» **Extracted information**
● ● ●
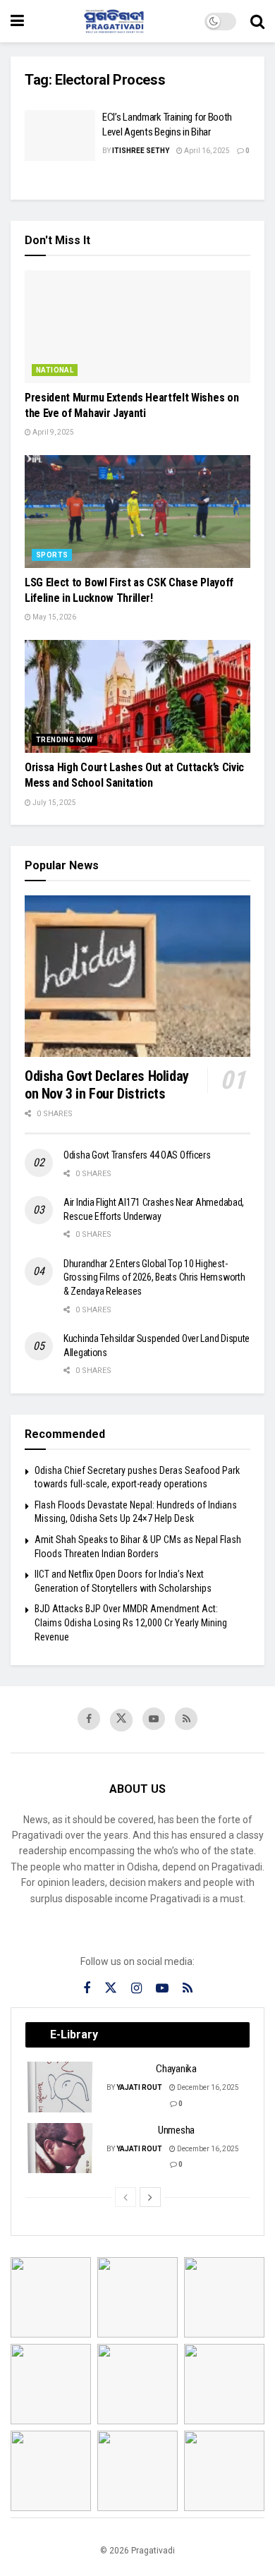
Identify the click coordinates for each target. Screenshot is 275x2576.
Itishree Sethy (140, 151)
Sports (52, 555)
● ● ●
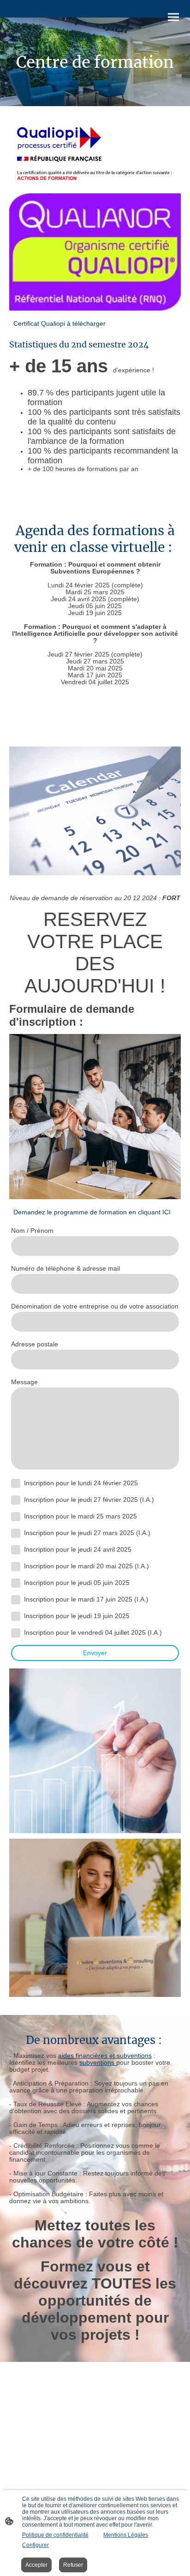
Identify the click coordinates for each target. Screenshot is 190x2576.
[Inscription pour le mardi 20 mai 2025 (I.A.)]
● ● ●
» **Task goal**
Set down, from the entries above, exactly the lines from the one with "Screenshot is 190x2576." up to and including the one with "[Inscription pour le", and no other lines.

» **Answer below**
Identify the click coordinates for each target. Screenshot is 190x2576.
[Inscription pour le mardi 20 mai 2025 (I.A.)]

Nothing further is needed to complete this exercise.